Pourquoi le chant d’Ajamila était-il inoffensif ?
Ajamila avait nommé son fils Narayana et, par amour pour lui, il ne cessait de l’appeler. Bien que ses appels soient fréquents, le nom lui-même possédait une grande puissance, car le nom Narayana est identique au Seigneur Suprême Narayana. En nommant son fils Narayana, Ajamila neutralisait toutes les conséquences de ses actions pécheresses. En appelant son fils, et donc en répétant le saint nom de Narayana des milliers de fois, il progressait ainsi dans la conscience de Krishna, sans même s’en rendre compte.

> **Lignes de données**:
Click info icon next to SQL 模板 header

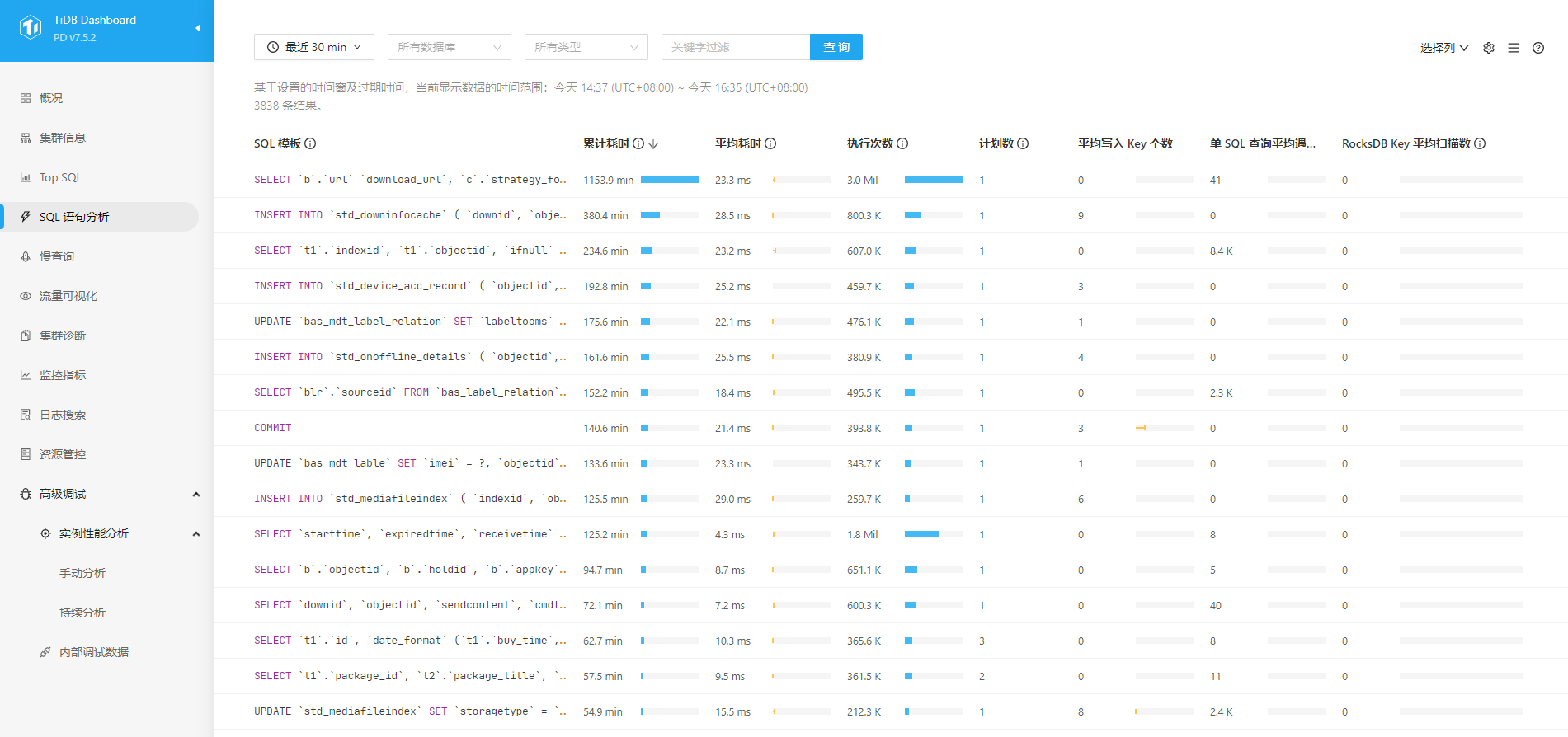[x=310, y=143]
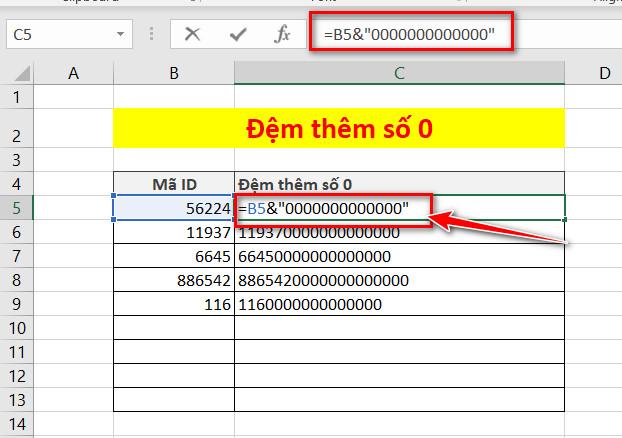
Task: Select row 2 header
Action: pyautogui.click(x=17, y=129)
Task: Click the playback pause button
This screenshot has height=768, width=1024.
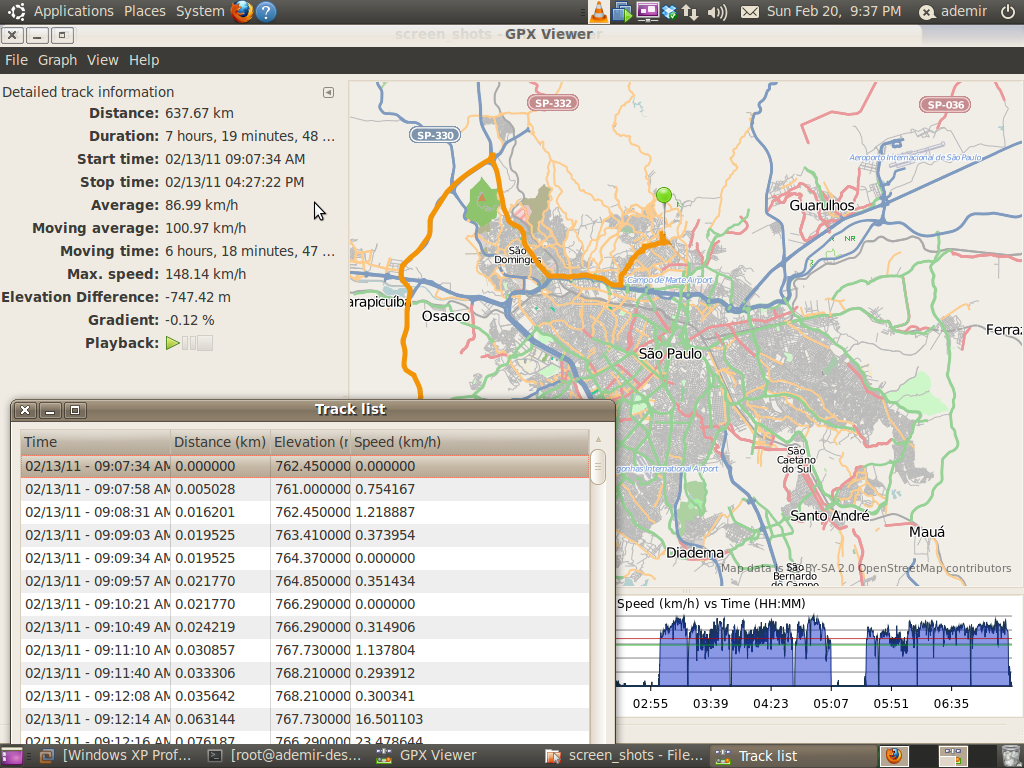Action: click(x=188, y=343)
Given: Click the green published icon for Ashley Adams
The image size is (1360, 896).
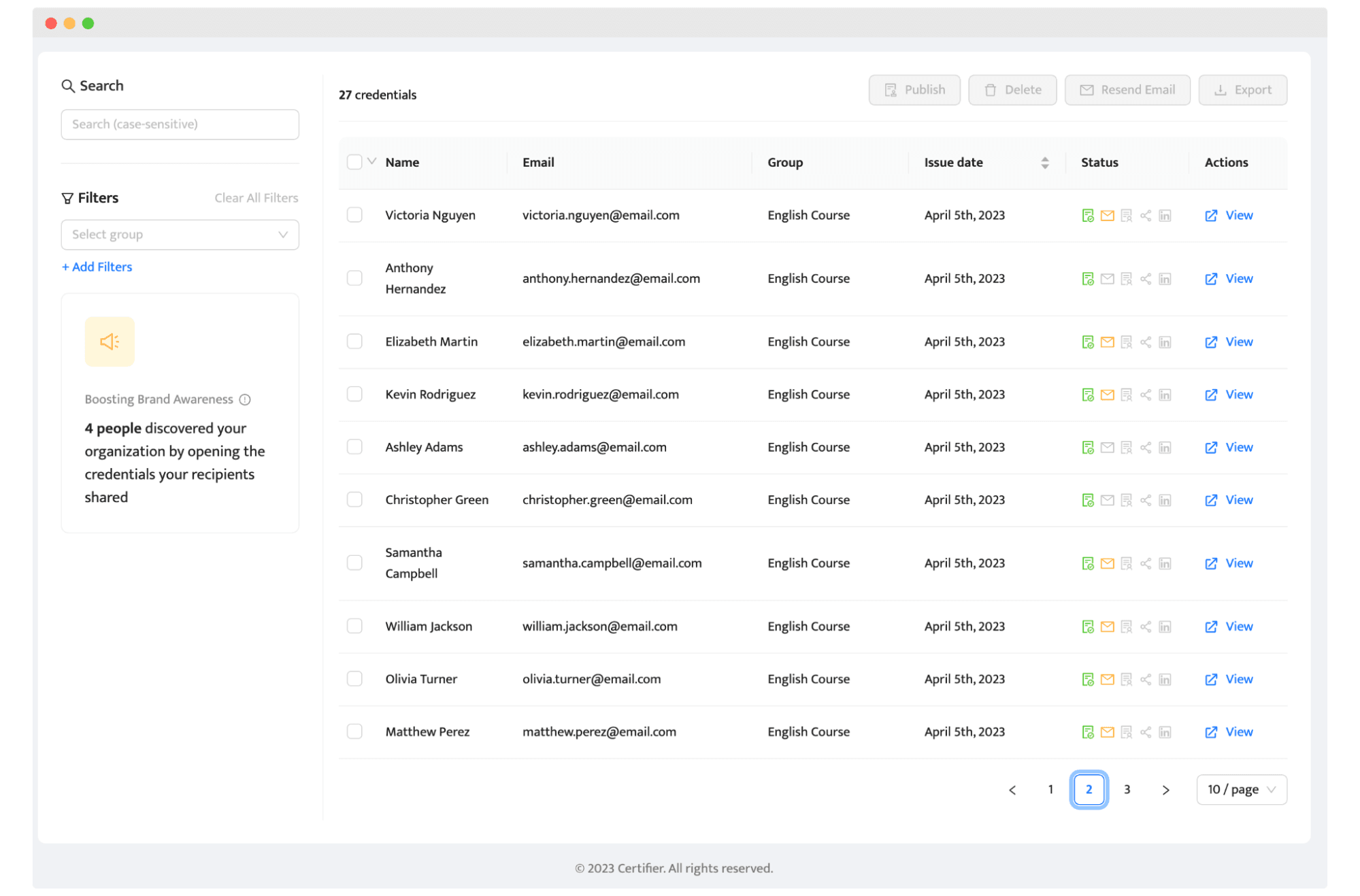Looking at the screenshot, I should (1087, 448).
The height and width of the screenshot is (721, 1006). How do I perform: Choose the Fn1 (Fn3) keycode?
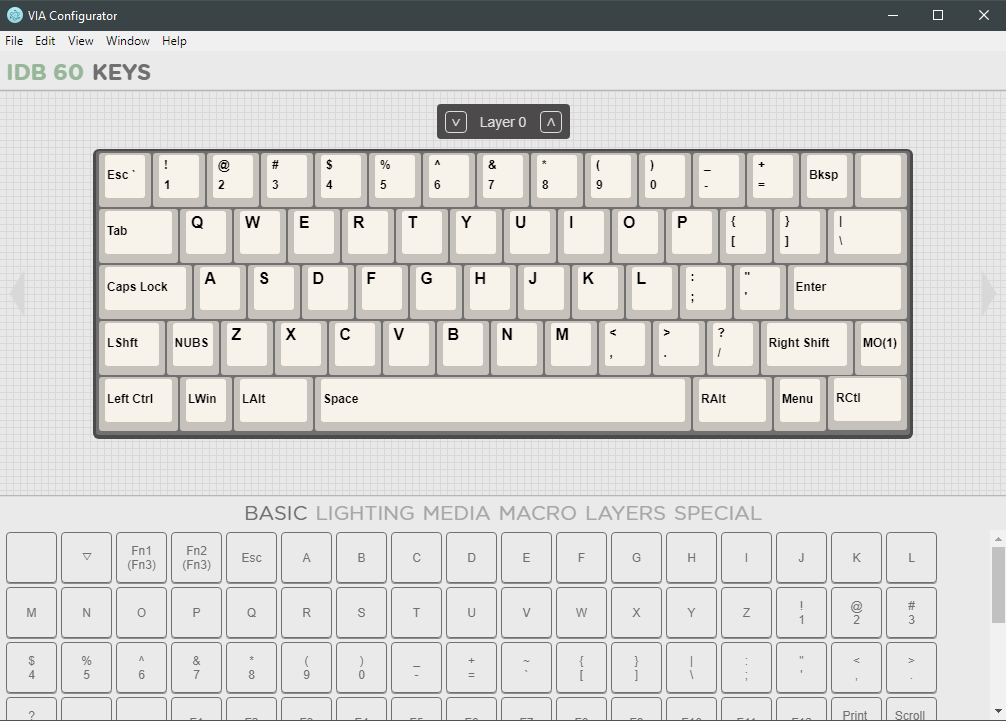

> **Objectifs**:
a) Répondez à ces questions sur le texte consacré à Ajamila :
(i) Quel nom Ajamila avait-il donné à son fils ?
(ii) À qui le nom Narayana est-il identique ?
(iii) Dans quoi Ajamila progressait-il en répétant ce nom ?
b) Reprenez le texte consacré à Ajamila après sa dernière phrase.

> **Corrigé**:
a)
(i) Narayana.
(ii) Au Seigneur Suprême Narayana.
(iii) Dans la conscience de Krishna, sans même s'en rendre compte.

b)
On pourrait se demander : « Puisqu’il chantait sans relâche le nom de Narayana, comment a-t-il pu fréquenter une prostituée et penser à l’alcool ? » Ses actions pécheresses lui attiraient continuellement la souffrance, mais l’on peut dire que son ultime chant de Narayana a été la clé de sa libération. Toutefois, ce chant aurait pu être considéré comme un nama-aparadha. Namno balad yasya hi papa-buddhih : celui qui continue à agir de façon pécheresse tout en essayant de compenser ses péchés par le chant du saint nom est un nama-aparadhi, un offenseur du saint nom. Il est possible de répondre que le chant d’Ajamila était pur, car il ne chantait pas le nom de Narayana dans l’intention de neutraliser ses péchés. Il n’était pas conscient de son attachement aux actes pécheurs, ni de l’effet purificateur de son chant. Ainsi, il n’a pas commis de nama-aparadha, et son invocation répétée du saint nom de Narayana, en appelant son fils, peut être considérée comme un chant pur.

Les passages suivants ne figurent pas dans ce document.